The Chasers were awesome. One of our songs simply repeated the phrase, “If you go down on me, I’ll go down on you,” over and over. But like all fever dreams, after a year of beer bongs, bong rips and sloppy blow jobs our five-piece had dwindled down to a soft rock trio. All that left was our straight-laced keyboard player, the disgruntled bass player and myself on the skins (none of whom owned a Taurus). We still got gigs simply based on the bawdy legacy of The Chasers. Instead of leg-humping originals, we played The Beatles. We played Ben Folds. And I convinced the other two to play “Never Tear Us Apart,” INXS’ brooding, makeout-inducing love song.

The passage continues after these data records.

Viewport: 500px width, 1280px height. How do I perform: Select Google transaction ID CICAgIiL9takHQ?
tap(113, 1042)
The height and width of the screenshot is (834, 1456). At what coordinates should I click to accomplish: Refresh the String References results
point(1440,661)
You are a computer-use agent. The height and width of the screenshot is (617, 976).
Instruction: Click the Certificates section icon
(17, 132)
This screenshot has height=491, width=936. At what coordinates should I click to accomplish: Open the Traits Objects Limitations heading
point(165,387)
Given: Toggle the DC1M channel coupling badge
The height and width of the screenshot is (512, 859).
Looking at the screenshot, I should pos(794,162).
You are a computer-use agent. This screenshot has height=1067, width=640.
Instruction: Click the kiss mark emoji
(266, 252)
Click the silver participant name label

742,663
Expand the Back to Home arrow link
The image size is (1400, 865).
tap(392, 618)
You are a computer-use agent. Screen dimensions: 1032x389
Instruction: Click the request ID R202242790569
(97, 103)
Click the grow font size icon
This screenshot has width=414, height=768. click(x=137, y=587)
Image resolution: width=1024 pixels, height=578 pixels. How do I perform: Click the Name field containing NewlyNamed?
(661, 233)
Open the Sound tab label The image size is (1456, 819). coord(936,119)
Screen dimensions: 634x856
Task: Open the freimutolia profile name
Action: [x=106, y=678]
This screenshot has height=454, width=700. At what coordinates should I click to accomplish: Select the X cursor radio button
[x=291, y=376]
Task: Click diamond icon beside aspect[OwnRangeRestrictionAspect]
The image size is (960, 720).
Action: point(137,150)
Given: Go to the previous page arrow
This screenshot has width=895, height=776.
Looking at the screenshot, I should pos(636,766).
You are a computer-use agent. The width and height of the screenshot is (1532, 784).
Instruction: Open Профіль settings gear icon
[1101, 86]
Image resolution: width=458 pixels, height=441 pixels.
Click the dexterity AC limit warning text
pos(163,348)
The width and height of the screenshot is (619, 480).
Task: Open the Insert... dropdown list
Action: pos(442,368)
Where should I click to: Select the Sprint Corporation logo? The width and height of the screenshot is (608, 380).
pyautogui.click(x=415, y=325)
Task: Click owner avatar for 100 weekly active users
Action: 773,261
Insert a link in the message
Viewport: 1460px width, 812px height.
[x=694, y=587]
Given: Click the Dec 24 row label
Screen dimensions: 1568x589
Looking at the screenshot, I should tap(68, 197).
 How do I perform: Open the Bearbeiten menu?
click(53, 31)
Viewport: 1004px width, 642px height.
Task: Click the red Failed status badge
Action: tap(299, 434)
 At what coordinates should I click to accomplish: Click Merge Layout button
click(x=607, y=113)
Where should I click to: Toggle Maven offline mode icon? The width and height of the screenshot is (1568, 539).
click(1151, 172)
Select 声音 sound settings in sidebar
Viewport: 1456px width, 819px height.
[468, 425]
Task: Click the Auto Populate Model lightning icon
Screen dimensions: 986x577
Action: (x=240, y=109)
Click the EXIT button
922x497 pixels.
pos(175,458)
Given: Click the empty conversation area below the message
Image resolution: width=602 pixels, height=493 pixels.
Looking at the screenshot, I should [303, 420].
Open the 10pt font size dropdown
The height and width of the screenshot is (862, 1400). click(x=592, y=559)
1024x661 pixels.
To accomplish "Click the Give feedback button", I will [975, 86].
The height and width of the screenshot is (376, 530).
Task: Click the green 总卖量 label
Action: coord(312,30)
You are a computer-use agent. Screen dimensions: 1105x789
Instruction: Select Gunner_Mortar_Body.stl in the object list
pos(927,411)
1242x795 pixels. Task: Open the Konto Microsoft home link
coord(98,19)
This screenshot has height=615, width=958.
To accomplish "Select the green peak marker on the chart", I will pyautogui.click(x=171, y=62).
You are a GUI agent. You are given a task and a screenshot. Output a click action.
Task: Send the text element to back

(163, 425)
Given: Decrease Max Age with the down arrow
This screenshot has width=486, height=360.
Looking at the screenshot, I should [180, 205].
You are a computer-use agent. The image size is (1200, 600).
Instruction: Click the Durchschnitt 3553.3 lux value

I was such a shitty drummer that I could never come down on the downbeat following the dramatic pause that slammed home the cathartic saxophone solo, played by INXS’ grossly underrated saxman Kirk Pengilly. Our solo was played by Ben, the keyboard player who eventually put the final knife in The Chasers when he chose his job at the meat deli over the band.
Just as “Never Tear Us Apart” was played at Michael Hutchence’s funeral back in 1997, this song was the death knell of The Chasers.
We should have had a saxophone player.